When management is awful, fragmentation like centralising is no solution.
Few management issues are clear-cut. But one fundamental matter shouldn't be at all ambiguous. Either scale has economies, or it hasn't. Believers in the bigger-is-better formula could allow that, beyond a certain point, the disadvantages of size outweigh its advantages. The small-is-beautiful brigade, however, would always pitch that point far lower - thinking in hundreds where the rival school thinks in thousands, or hundreds of them.
Fragmentation has no fears for these advocates - nor, apparently, for the Major privatisers. British Rail is already being carved into two dozen passenger franchises, operating their services on railroads run by Railtrack, which will itself be split into 10 geographical zones. Their managers, to quote the Financial Times, 'will be given a high degree of devolved power to run their businesses', aiming at quarterly targets set by HQ, 'with financial rewards geared to the degree of success'.

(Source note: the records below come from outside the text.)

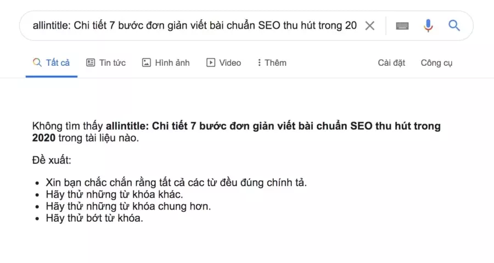Open the Hình ảnh results tab
Viewport: 494px width, 263px height.
point(172,63)
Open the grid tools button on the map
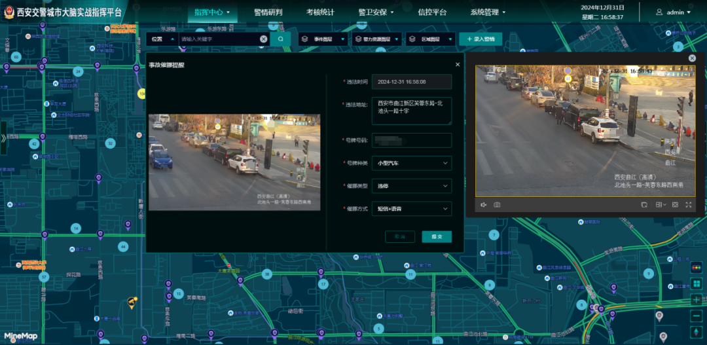707x345 pixels. click(x=696, y=283)
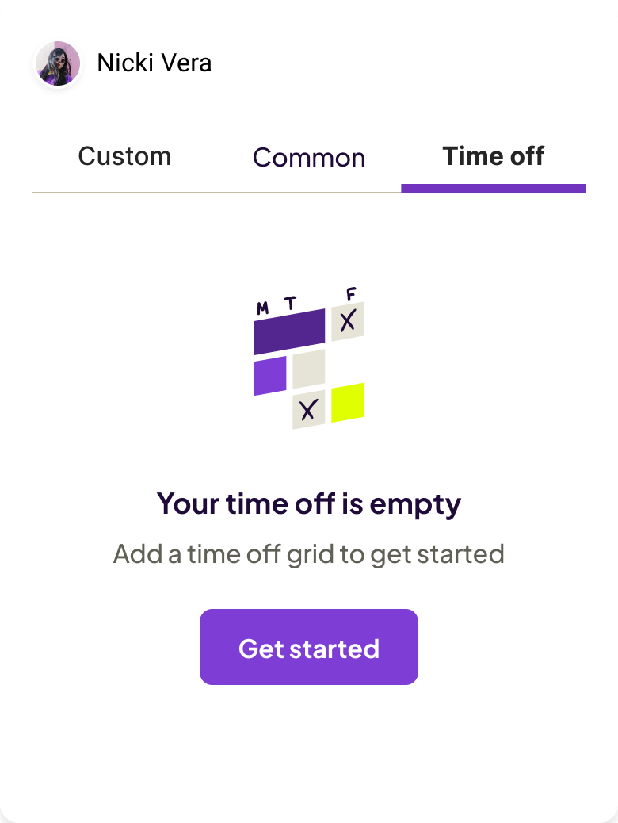Open Nicki Vera's profile avatar
The image size is (618, 823).
click(x=57, y=63)
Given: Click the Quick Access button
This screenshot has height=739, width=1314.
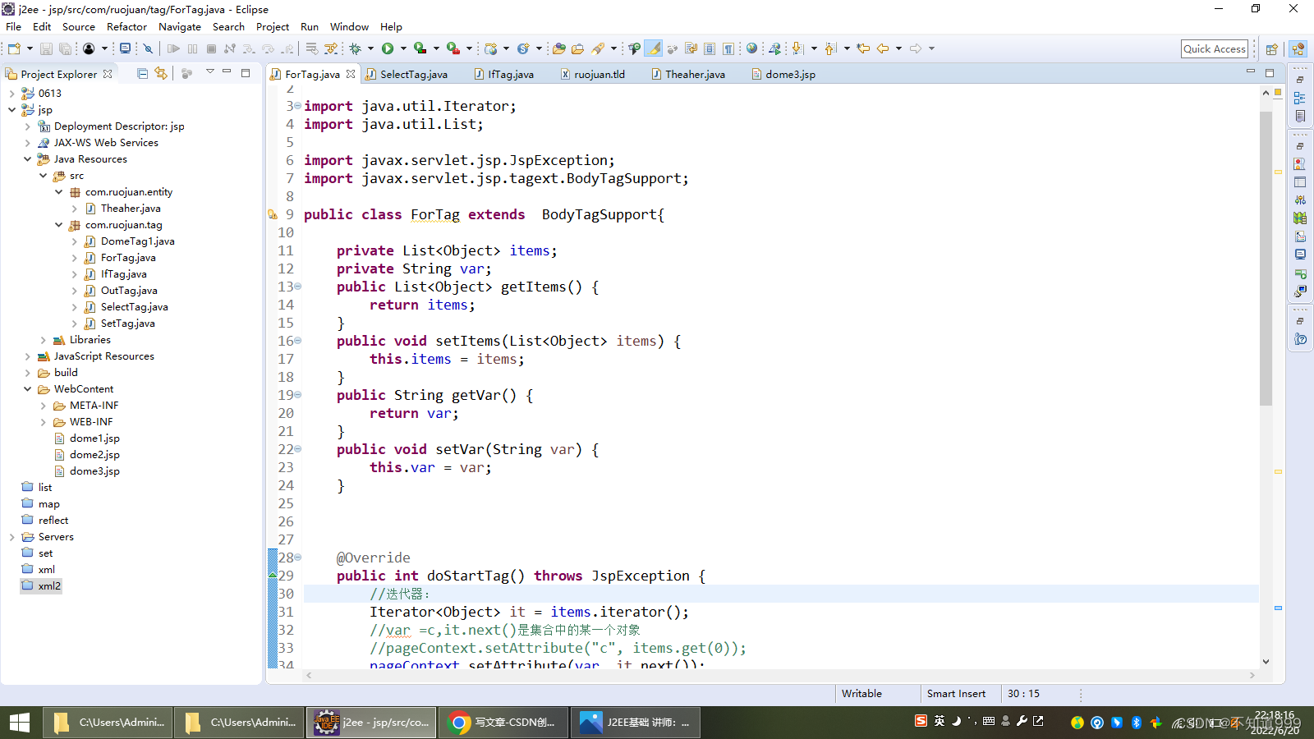Looking at the screenshot, I should click(x=1215, y=48).
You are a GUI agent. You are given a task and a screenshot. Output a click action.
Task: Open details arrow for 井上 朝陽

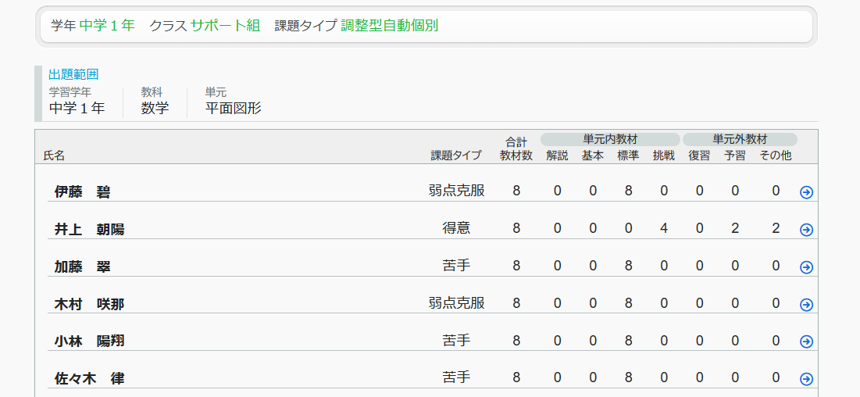click(x=806, y=230)
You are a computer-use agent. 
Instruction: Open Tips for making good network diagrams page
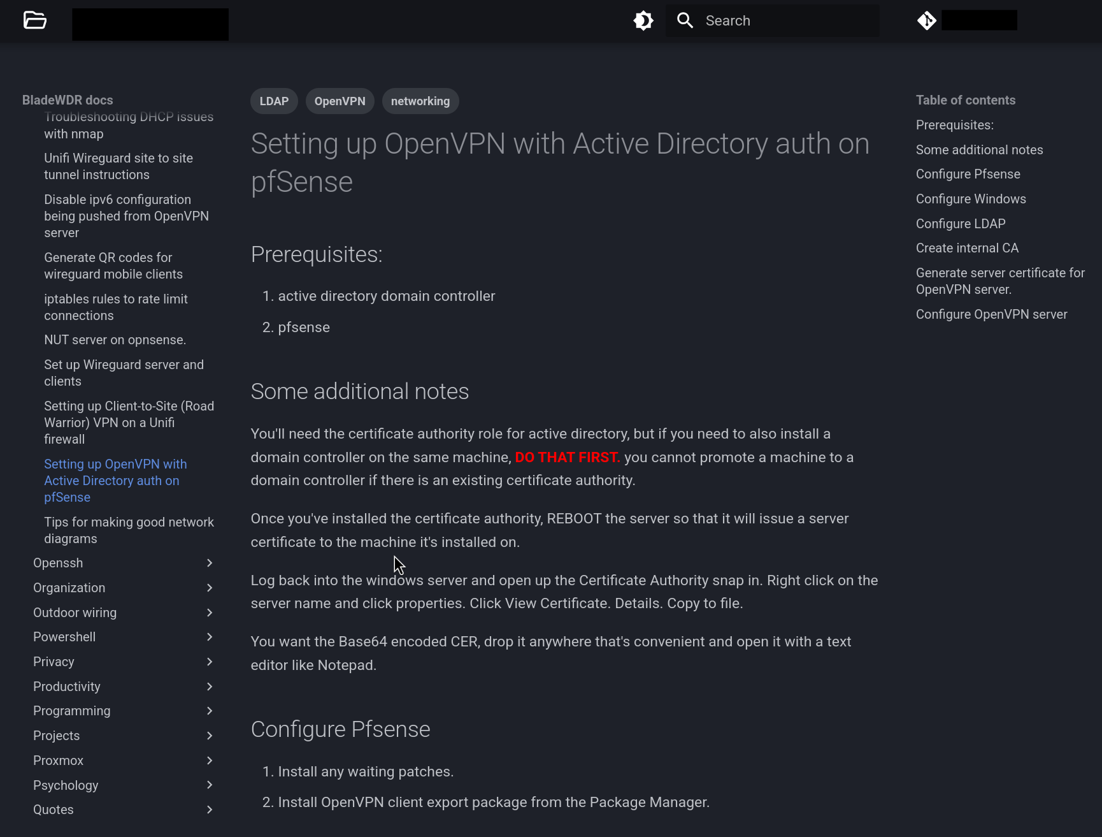129,530
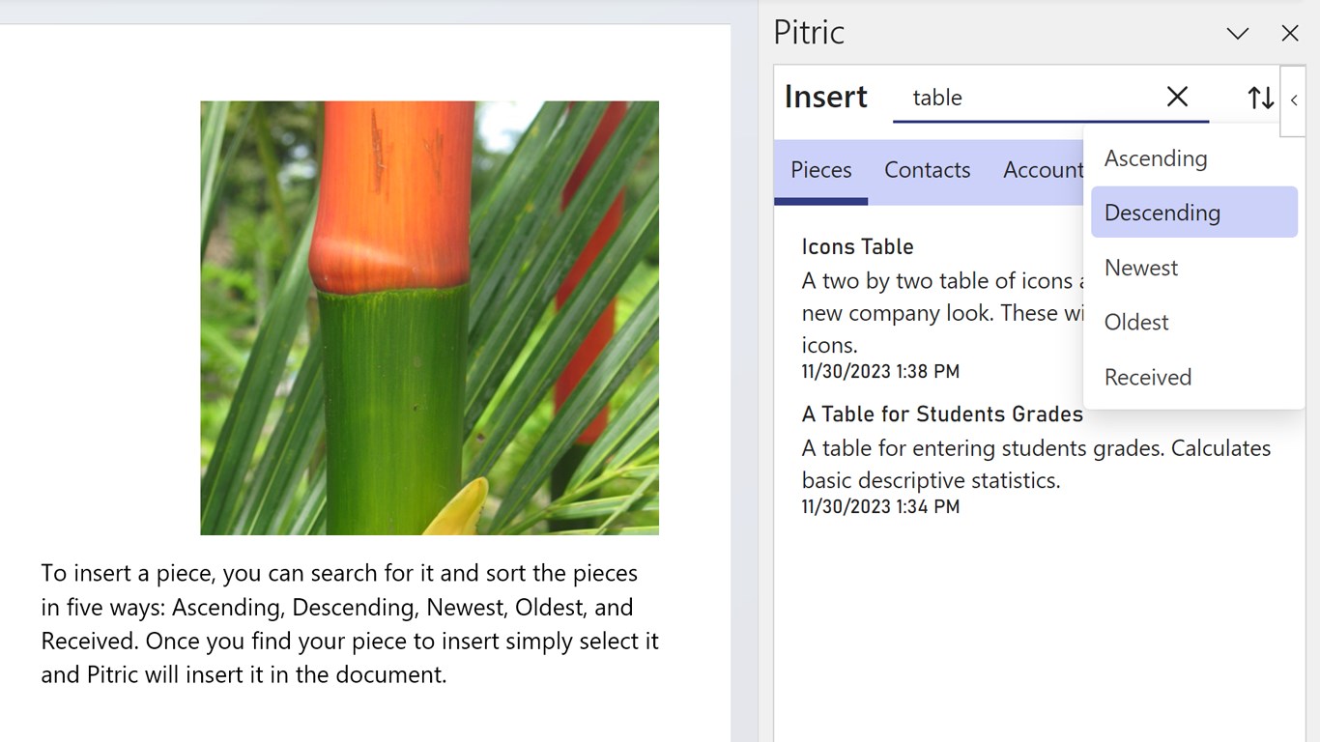Click the document paragraph about inserting pieces
Screen dimensions: 1320x742
point(349,623)
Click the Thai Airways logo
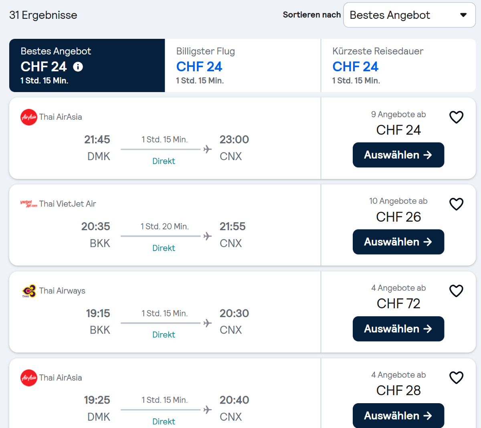481x428 pixels. pos(29,291)
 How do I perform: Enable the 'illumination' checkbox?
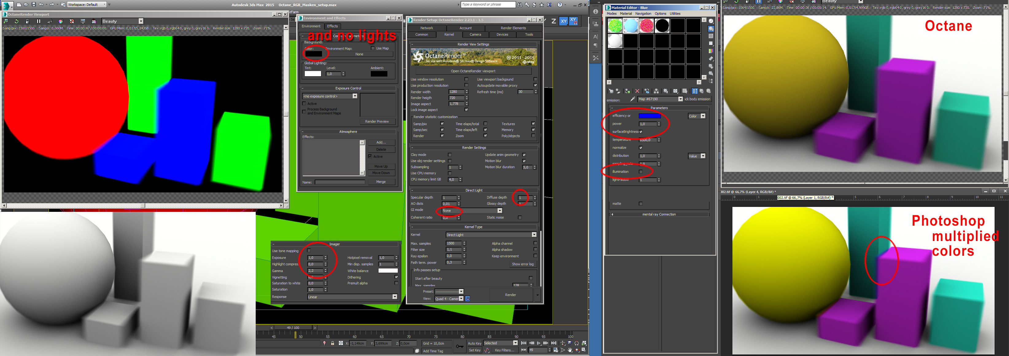tap(641, 172)
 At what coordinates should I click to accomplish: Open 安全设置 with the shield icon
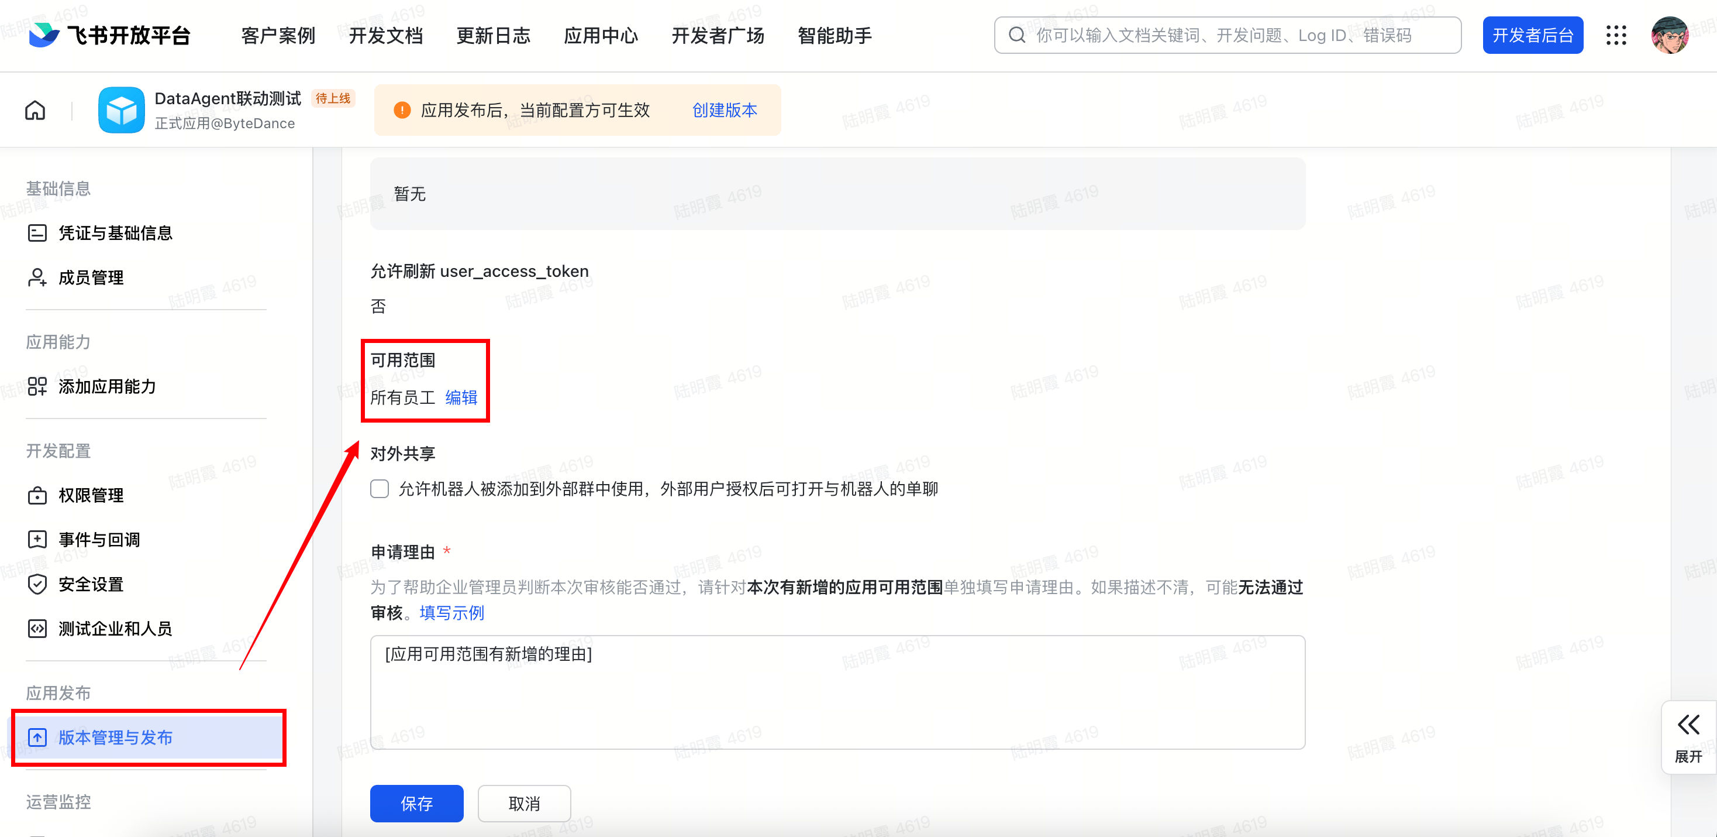[x=91, y=584]
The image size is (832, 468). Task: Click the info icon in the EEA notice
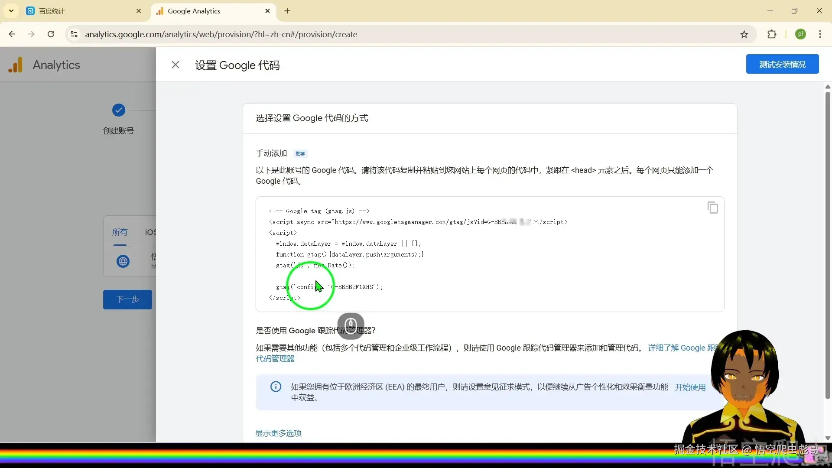click(276, 387)
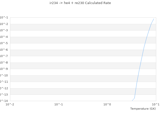161x121 pixels.
Task: Click the 10^-5 y-axis tick label
Action: 4,43
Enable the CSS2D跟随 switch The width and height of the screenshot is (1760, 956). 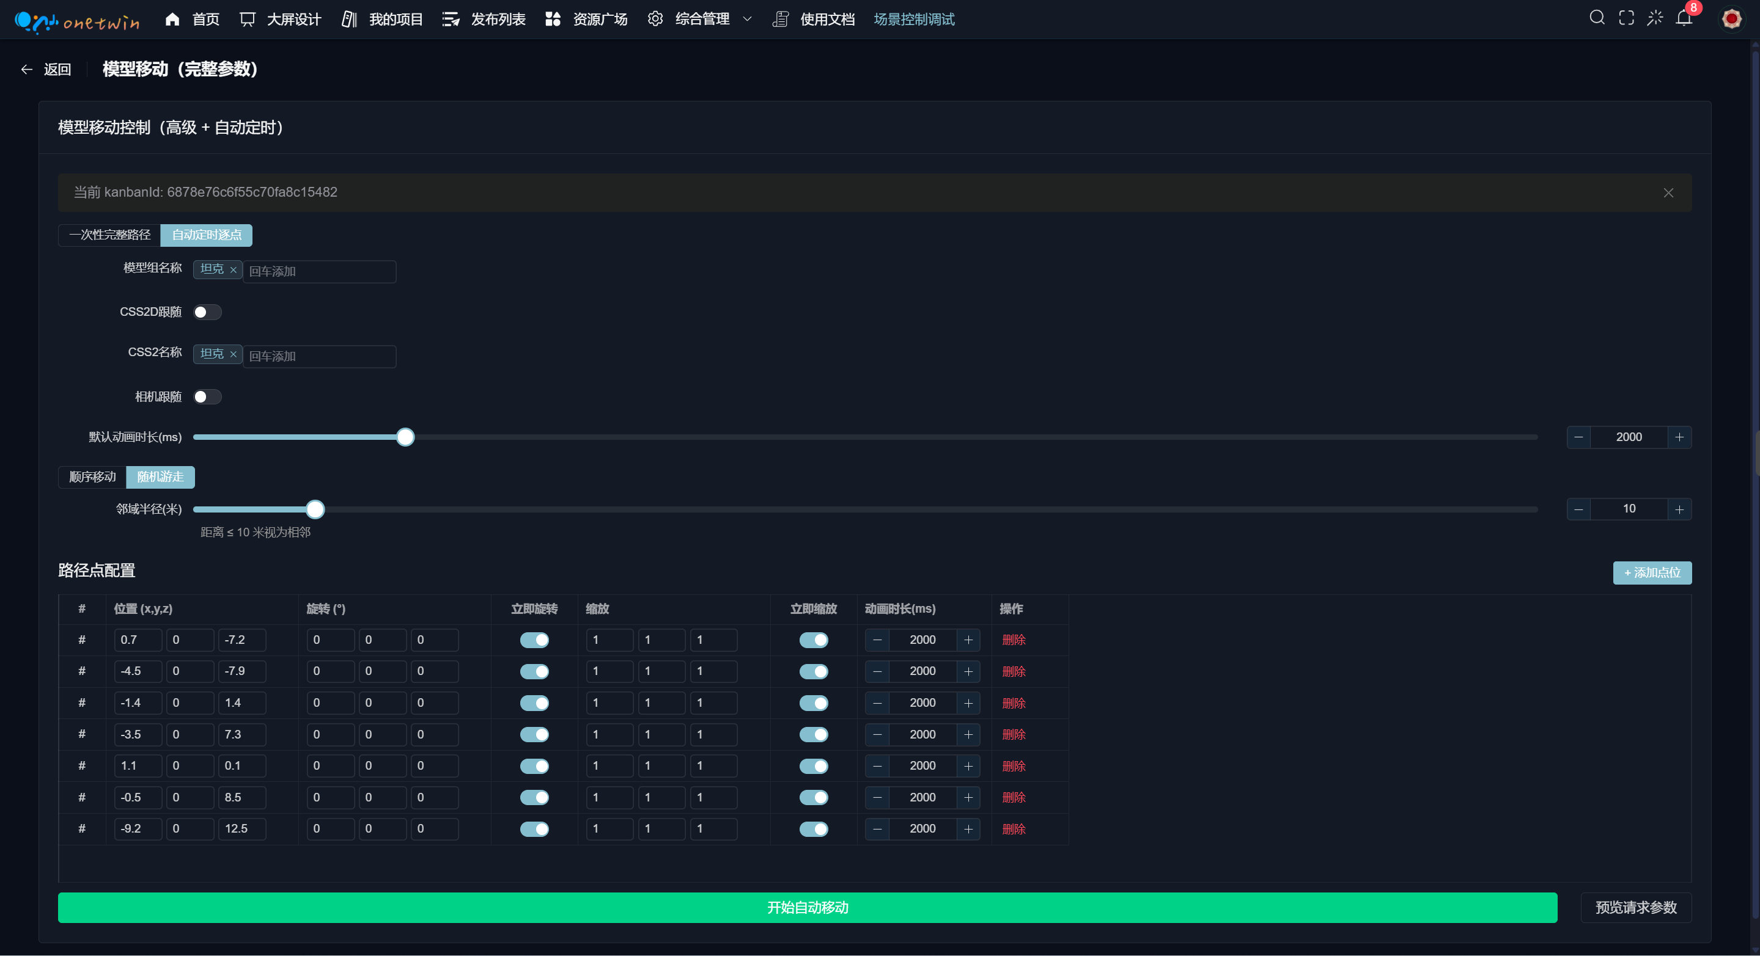tap(207, 312)
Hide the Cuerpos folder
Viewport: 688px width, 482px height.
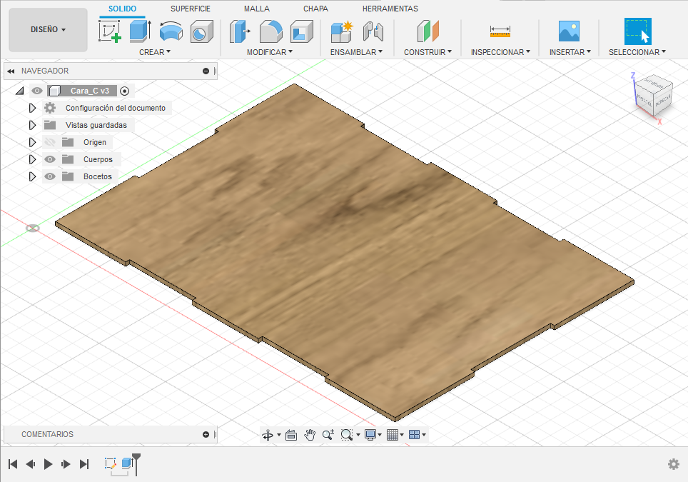point(50,159)
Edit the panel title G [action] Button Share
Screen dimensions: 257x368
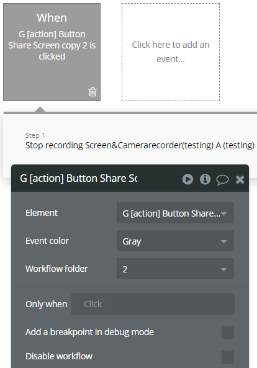point(79,178)
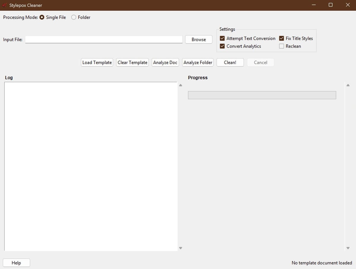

Devolution and incentives are the nub of the fragmentation theory - one even older than Management Today, which was probably the first to call for splitting up to achieve clear visibility. Fragmentation theorists, though, go much further. They have the recipe for universal success. Break down the organisation, any organisation, into discrete components, place each component in the care of a dedicated single manager, hold said manager entirely responsible for the success or failure of this devolved enterprise, and reward or remove the leader accordingly. In the 1960s this was called giving a man 'a business like his own'. Success was scant.
Lou Gerstner, the new man wrestling with the formidable difficulties of IBM, explained why in an interview with Fortune: 'I don't think getting the economics right in a business is necessarily the same thing as decentralisation. There is a misconception that small is always more beautiful than big. Just fragmenting an organisation does not create conditions sufficient for success.' If it did, of course, small to medium-sized firms would always excel the large: but they don't.
In fact, any solution attempted at IBM will tend towards fragmenting the monolith - simply because its markets have fragmented, thus greatly altering the economics of the business. That is why one of the few remaining mainframe competitors, Unisys, is making two huge businesses (consulting services and open systems) more autonomous, 'trying to achieve the advantages specialised companies have', according to chairman James Unruh, 'without losing the advantages of economy of scale and the breadth of market of large companies'.
Never sneer at scale advantages. The planned building society merger between Leeds Permanent and National and Provincial will eliminate 149 branches and 1,600 staff. No theoretical or practical gains in managerial zest, speed of response, faster communication, or any other supposed benefit of smallness, could match those economies. Equally, any efficiency gains made through devolution on the rails look certain to be swamped by the diseconomies of fragmenting services that would otherwise be central. In fact, while the theorists have increasingly favoured fragmentation, the practitioners have found amalgamation much more attractive. Unisys, after all, put itself together (with the mainframe merger of Burroughs and Sperry) before starting to take itself apart. Though many mergers have disappointed - Unisys made huge losses for four years - that doesn't disprove the principle: other things being equal, the larger the turnover, the greater the economic leverage.
What other things must be equal? First, if overheads are allowed to rise in step with turnover, that defeats the object of the exercise - which is to push more revenue through the same pipeline. Second, companions in misery are no happier for being larger: the Unisys components were about to pass from decades of domination by IBM to years of agony adjusting to a post-mainframe world. Third, turnover must be reasonably non-diverse so that costs can genuinely be shared.
Diversity versus concentration is another fundamental issue that looks clear-cut - but isn't. The totally homogeneous, one-product company looks vulnerable: strategic diversification is the answer. But Coca-Cola rightly sold off its only major by-blow, Columbia Pictures, and has enjoyed an unprecedented run of mega-brand success. Royal Dutch-Shell has managed its homogeneous oil business with conspicuous, consistent excellence: but has recently fallen, yet again, into the chemical soup. Diversified, conglomerate groups offer no economies and no managerial certainties: yet their basic principle is fragmentation.
Each unit is supposed to have the 'high degree of devolved power to run their businesses', reported above, that Robert Horton (whose previous company, BP, was equally flat-footed outside oil) plans to achieve at Railtrack: quarterly targets set by HQ are the method that Harold Geneen made part of the exploded conglomerate legend of ITT: 'financial rewards geared to the degree of success' are meant to make head office supervision a breeze, almost superfluous.
The reality is that divisions are just as prone to strategic and tactical error, and to inertia, as separate companies. Central managements that like to back-seat drive and second-guess will always find excuses to do so - and often necessity will have the same centralising result. Gerstner is right. Fragmentation, like centralising, offers no management solution - other than visibility. The viability or otherwise (mostly otherwise) of each BR fragment will be much clearer. But that will do nothing per se to improve awful economics - or awful management.